The popular Islamist organisation said Saad Sayyid Muhammad Qutb, 43, died on Monday at the headquarters of the Egyptian state security forces in Cairo.
“He underwent several sessions of interrogation and different kinds of torture,” a statement said.
Senior Brotherhood official Sayyid Tarili said “this crime exceeds the red lines … and we will in no case accept this blood-letting and these criminal practices”.
The police were not immediately available for comment.
‘Monstrous and unacceptable’
The Brotherhood’s supreme guide, Maamun al-Hodaibi, said the death was “monstrous and unacceptable”.
“We will file a complaint and demand that the authorities launch an investigation. This must not happen again,” he warned.
He added the Brotherhood had “several times in the past warned the authorities against cases of torture” of its members.
“We will file a complaint and demand that the authorities launch an investigation. This must not happen again”
The Egyptian Human Rights Organisation said the death occurred after he was admitted to Umm al-Misriyine hospital “where he died without having received medical care”.
It said that the “hospital report mentioned several injuries on the body” and urged the authorities “to take the necessary steps to stop the practice of torture”.
Speaking later on, al-Hodaibi said the continuing arrests and torture cases have “disappointed the hopes” pinned by the Brotherhood on recent pledges made by President Husni Mubarak’s regime to reform.
He said the dialogue underway between Mubarak’s National Democratic Party and several opposition groups was “worthless and useless” because it excludes the Brotherhood.
The group has a “sweeping popularity in all sections of society”, he added in a speech in the Cairo Sheraton hotel.
Al-Hodaibi renewed his organisation’s commitment to “dialogue” and its call for the regime to “undertake reforms in all fields” and to abolish the emergency laws imposed on Egypt almost without a break since 1967.
The laws grant authorities extensive powers to detain people deemed a threat to national security for 45-day renewable periods without charges.
Al-Hodaibi ended his speech with a tribute to the jailed members of the Brotherhood and prayed to God that they are “released safe and victorious”.
He also urged their families, many of whom attended the banquet, to be patient.
“The (Egyptian)government intensified its crackdown on suspected political opponents, tightened its control over civil society institutions, and clamped down on freedom of speech and expression”
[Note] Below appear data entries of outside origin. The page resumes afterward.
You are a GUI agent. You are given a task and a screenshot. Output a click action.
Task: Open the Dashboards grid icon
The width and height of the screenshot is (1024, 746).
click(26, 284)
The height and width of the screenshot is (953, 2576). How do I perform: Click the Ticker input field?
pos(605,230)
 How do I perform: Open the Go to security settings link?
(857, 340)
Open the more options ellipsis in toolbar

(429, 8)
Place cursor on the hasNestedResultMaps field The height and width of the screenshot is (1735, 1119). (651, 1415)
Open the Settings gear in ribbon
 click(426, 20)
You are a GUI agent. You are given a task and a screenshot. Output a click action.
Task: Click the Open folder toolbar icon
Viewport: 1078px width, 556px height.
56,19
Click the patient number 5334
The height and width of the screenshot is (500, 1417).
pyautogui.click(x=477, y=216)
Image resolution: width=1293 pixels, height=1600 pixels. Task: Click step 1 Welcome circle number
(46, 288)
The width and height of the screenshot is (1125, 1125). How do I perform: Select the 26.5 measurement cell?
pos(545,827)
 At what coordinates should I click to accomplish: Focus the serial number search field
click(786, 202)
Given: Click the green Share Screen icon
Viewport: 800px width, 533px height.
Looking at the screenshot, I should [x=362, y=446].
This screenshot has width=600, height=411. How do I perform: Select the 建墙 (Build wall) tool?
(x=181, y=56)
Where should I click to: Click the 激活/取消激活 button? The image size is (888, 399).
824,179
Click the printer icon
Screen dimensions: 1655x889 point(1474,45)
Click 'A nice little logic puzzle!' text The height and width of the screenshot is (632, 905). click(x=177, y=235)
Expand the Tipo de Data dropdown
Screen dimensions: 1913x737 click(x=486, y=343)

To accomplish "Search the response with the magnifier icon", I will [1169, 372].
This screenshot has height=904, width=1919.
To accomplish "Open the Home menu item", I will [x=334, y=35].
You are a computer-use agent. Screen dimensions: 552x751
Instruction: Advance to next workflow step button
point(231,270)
Human Rights Watch report 2003
The Brotherhood, which was created in 1928 by the Egyptian Hassan al-Banna and spread to other Arab countries, calls for the establishment of an Islamic state by peaceful means.
The movement is represented by 16 deputies in the 454-member parliament, making it the main opposition force in Egypt.
They were elected in November 2000 as independents because of the ban on much of the Brotherhood’s activities.
Although Brotherhood members are frequently arrested on charges of trying to revive a banned organisation, they are active in professional associations and universities as well as in mosques.
Appalling rights record
In its 2003 report on Egypt, Human Rights Watch condemned the country’s appalling human rights record.
It said the government intensified its crackdown on suspected political opponents, tightened its control over civil society institutions, and clamped down on freedom of speech and expression.
Thousands of political suspects remained in prolonged detention without trial under emergency legislation, and there were a series of grossly unfair trials before military or state security courts.
Human Rights Watch added that torture and ill-treatment of political detainees remains common.